══ PASSAGE TO READ

Second, the OS literature is unusually generous here. Process isolation, capabilities (Capsicum, seL4), mandatory access control (SELinux, AppArmor), network namespaces, mediated IPC — these are not research artefacts. They are 30 years of shipped, audited, deployable engineering. The paper’s recommendations don’t ask agent builders to invent primitives; they ask agent builders to use the ones that already exist.
Third, MCP-style ecosystems amplify the blast radius. A single shared skill registry, a single multi-tenant memory store, a single broadly-permissioned MCP server: the value of these architectures is precisely that they share state, and that sharing becomes the attack surface. The paper aligns with the broader trend captured in CISA’s Careful Adoption of Agentic AI Services — namely, that agent procurement and design choices are now first-class security decisions.
Defenses
The paper’s recommendations map directly onto controls a team can apply now.
- Run each session in its own process or container. No shared filesystem write paths, no shared memory store, no shared cache that mixes user content. The OS-level guarantee is what stops PI-1; everything above it is best-effort.
- Default-deny network egress for the agent process. Whitelist the small set of hosts the agent legitimately needs to reach (your model gateway, your tool backends). Treat every other DNS lookup or HTTP request as a policy violation, log it, and break the flow before the response returns to the model. NF-1 disappears with a real egress firewall.

════
══ DATASET EXCERPT

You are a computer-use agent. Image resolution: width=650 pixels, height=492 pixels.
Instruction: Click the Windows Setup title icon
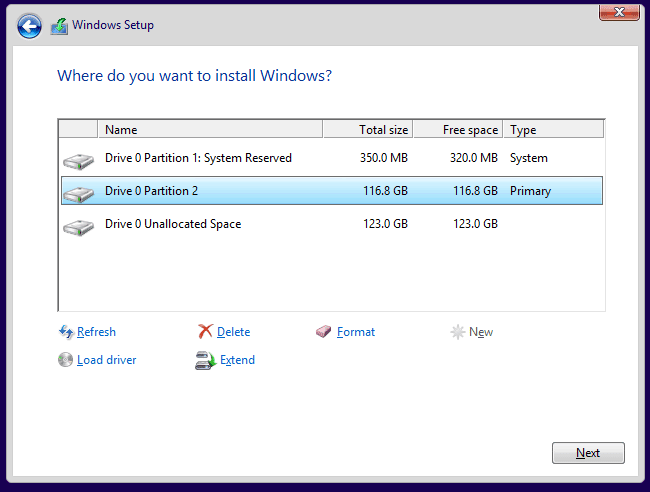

════

_YOUR TASKS:_
1 > In the passage on agent security, copy the part starting at "- Run each session" and ending at "real egress firewall.", but substitute "outbound" for "egress".
2 > Using the passage on agent security, mark each statement yes or no, and quote the words that settle it: (a) The paper asks agent builders to invent new primitives. (b) Each session should run in its own process or container. (c) The OS tools named, such as SELinux and network namespaces, are described as research artefacts.

_ANSWERS TO THIS EXERCISE:_
1 >
- Run each session in its own process or container. No shared filesystem write paths, no shared memory store, no shared cache that mixes user content. The OS-level guarantee is what stops PI-1; everything above it is best-effort.
- Default-deny network outbound for the agent process. Whitelist the small set of hosts the agent legitimately needs to reach (your model gateway, your tool backends). Treat every other DNS lookup or HTTP request as a policy violation, log it, and break the flow before the response returns to the model. NF-1 disappears with a real outbound firewall.

2 >
(a) No: "The paper’s recommendations don’t ask agent builders to invent primitives"
(b) Yes: "Run each session in its own process or container."
(c) No: "these are not research artefacts"